Она умрет!

Она умрет!
Я смотрю на нее и понимаю, что шансов у нее нет.
Умрет хотя бы даже от голода. Вот чем питаются такие, как она? Что она здесь будет есть, а пить?
На дворе шесть утра, я читаю Тараса Бульбу. Книга не новая, но я все равно понюхал ее – знакомый приятный запах возбудил мою мозговую деятельность.
Взгляд периодически убегал со страниц книги на нее. Она билась, взмахивая крыльями и поднималась то вверх, скользя вдоль простыни, то опять падая вниз. Ее зеленые крылья были прозрачны, да и тело было больше зеленым, чем черным.
« - Да он славно бьётся, - говорит Бульба» - прочитал я и вновь посмотрел на нее.
Она замерла среди складок белой простыни в  серую и синею полоску и я подумал, что уже потерял ее из виду.
Вернулся к чтению.
« - И всего только одну неделю быть им дома?, - говорила жалостно, со слезами на глазах, худощавая старуха мать.»
Да где же она опять? Я внимательно посмотрел на простынь и подул на нее. Если бы у нее был нос, она обязательно почувствовала бы, чем пахнет с утра у меня изо рта – Колгейтом.
Она зашевелилась и вновь продолжила свой бессмысленный обреченный полет.
В шесть утра уже очень светло на улице и я закрыл окно, загнув угол простыни за раму и прижал ее окном.
В щель открытого окна пахнуло летним утренним холодом, который бодрит лучше кофе.
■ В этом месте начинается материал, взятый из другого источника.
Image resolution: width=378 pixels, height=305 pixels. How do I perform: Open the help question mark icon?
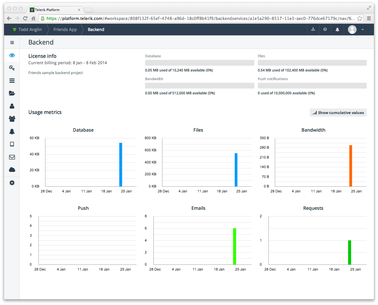pos(325,29)

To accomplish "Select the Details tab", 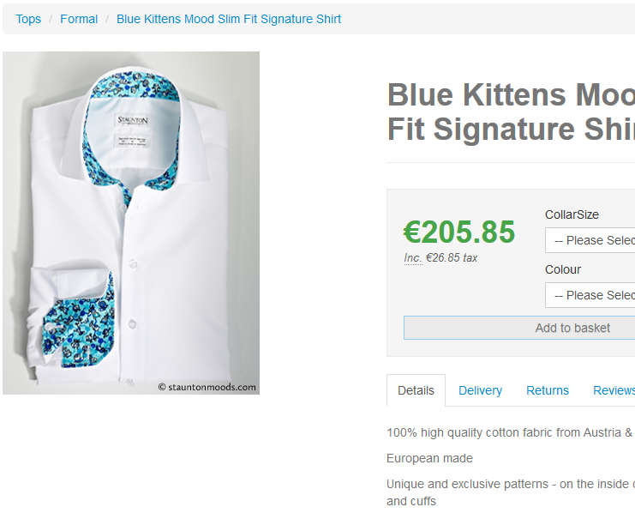I will click(x=416, y=390).
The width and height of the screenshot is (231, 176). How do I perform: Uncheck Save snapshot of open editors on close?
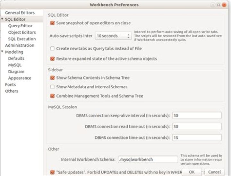[52, 23]
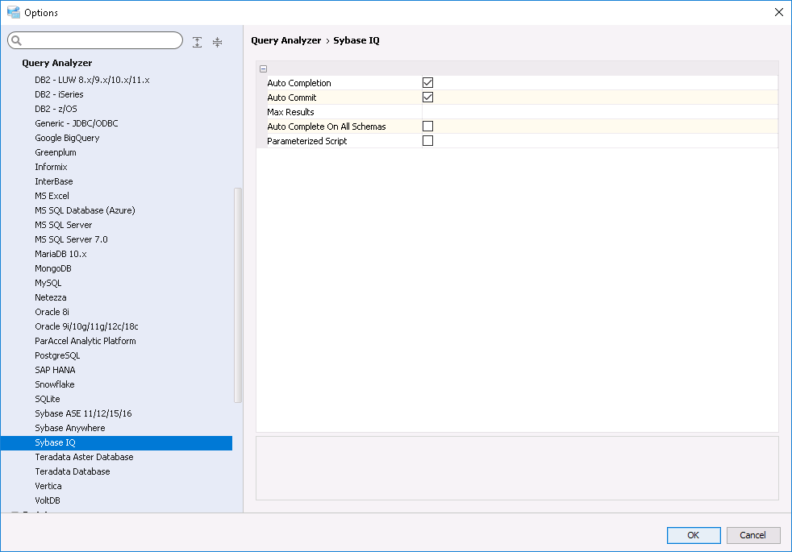Click the Options window app icon
The height and width of the screenshot is (552, 792).
click(x=13, y=12)
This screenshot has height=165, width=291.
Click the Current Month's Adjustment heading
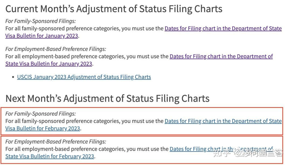coord(114,9)
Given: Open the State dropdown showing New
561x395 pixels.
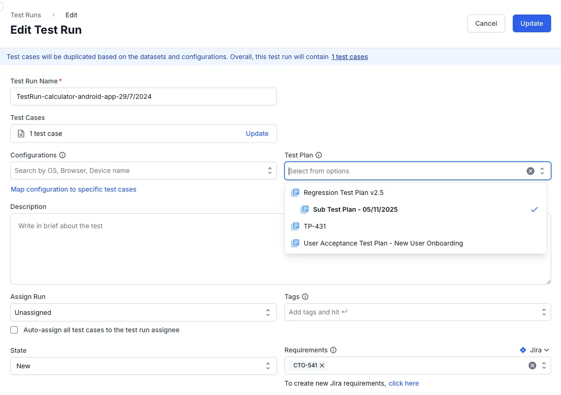Looking at the screenshot, I should [143, 365].
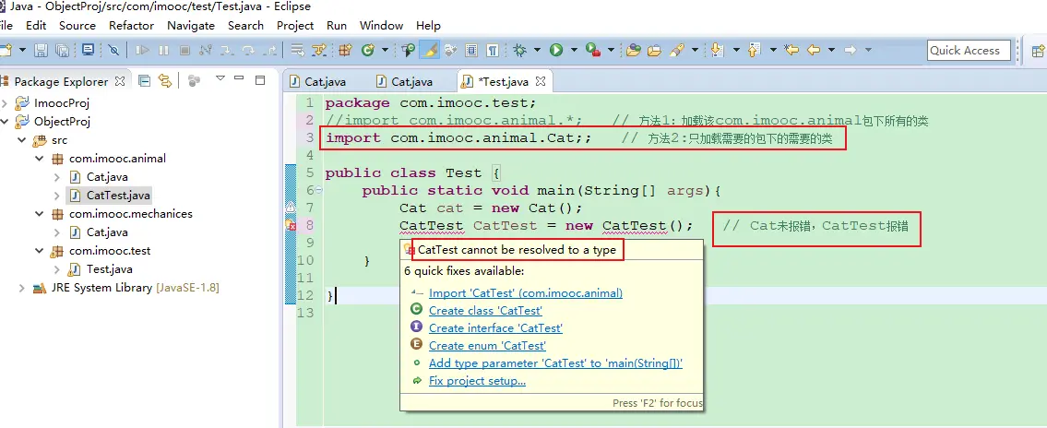1047x428 pixels.
Task: Click Import 'CatTest' (com.imooc.animal) quick fix
Action: click(525, 293)
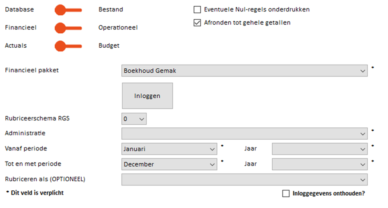Click the Database label
388x208 pixels.
19,9
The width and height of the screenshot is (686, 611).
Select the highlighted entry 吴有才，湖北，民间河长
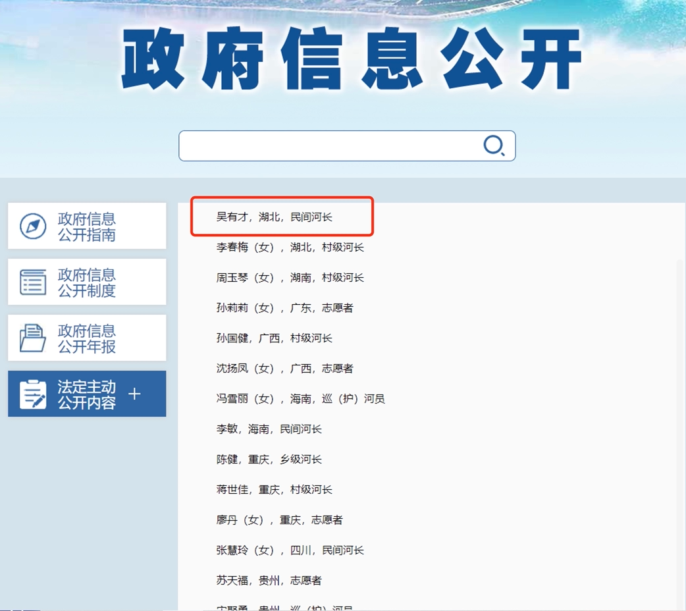(275, 217)
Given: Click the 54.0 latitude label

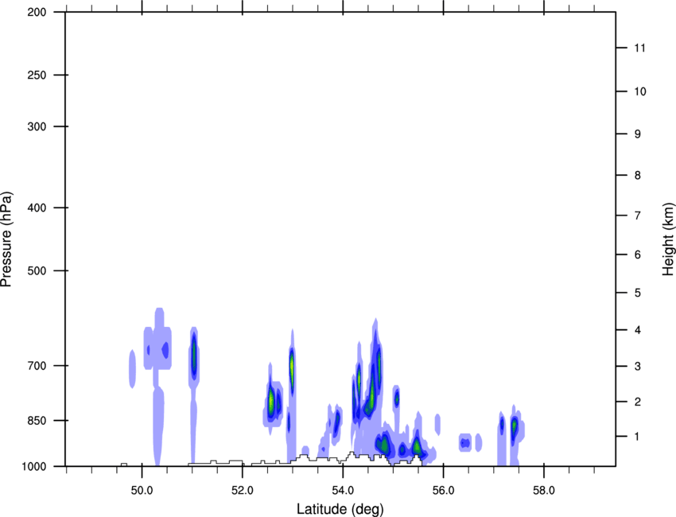Looking at the screenshot, I should 343,491.
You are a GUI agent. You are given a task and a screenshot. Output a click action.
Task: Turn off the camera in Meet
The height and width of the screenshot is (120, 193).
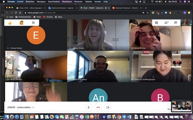[108, 107]
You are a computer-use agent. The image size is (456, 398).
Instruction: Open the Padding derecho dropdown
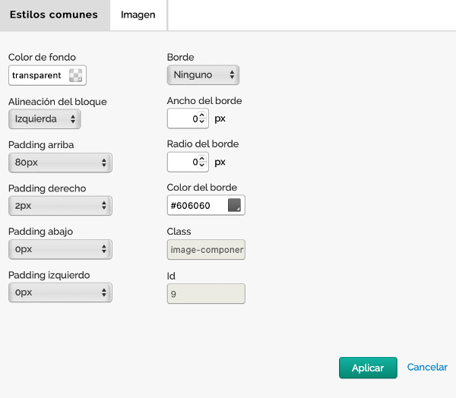60,206
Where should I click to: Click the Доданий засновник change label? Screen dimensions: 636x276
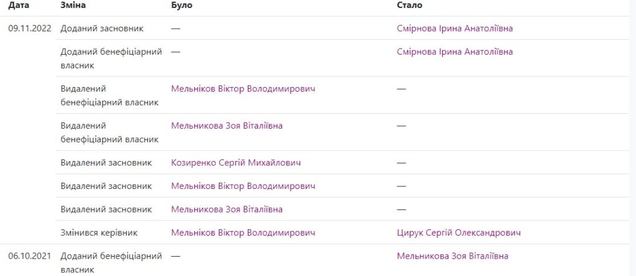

Этот вздох напомнил вздох холодного воздуха, когда утром идешь с папой на рыбалку. Снисходительно смотришь на свои малодушные мысли о том, что еще бы поспать – впереди макание червя в воду. Мы несем завтрак рыбе, чтобы съесть ее на обед. Мгновенно эти воспоминания и ощущения пронеслись в голове и теле, когда я закрывал окно.
Тарас Бульба уже кормил сыновей и пригласил в село односельчан, а мысль о маленькой зеленой букашке трех миллиметров длиной и двух шириной все не давала мне покоя.
Она и ее сородичи налетели за ночь в комнату и суетились в углу на подоконнике. Кто-то уже не суетился. Он лежит к верху лапками, вытянув свои маленькие зеленные крылья, как будто их парализовало.
И вдруг одна, не та, что на простыне, а из кучи, направилась прямо ко мне.
Она подошла к книге - я заглянул за край. Она поднялась на бортик и пошла через строки. Она остановилась между строк:
«уже не поющих более на Украйне заднюю. Все» И «было чисто, вымазано цветной глиной. На стенах».
Два коротких уса смотрели вверх. Очень худое черно – зеленое тельце помещалось между двумя большими крыльями. Усы, крылья, тело, ноги - все держалось на большой черной голове.
Я сдул ее с книги, а та, что на простыне тоже куда-то пропала. Какая –то побольше Божья тварь жужжала между окном и простыней. Вернулся к Бульбе. Он чуть далее в романе должен смачно есть пельмени, которые сами прыгали в горшок со сметаной, а потом в рот. Или это не в этом произведении Гоголя?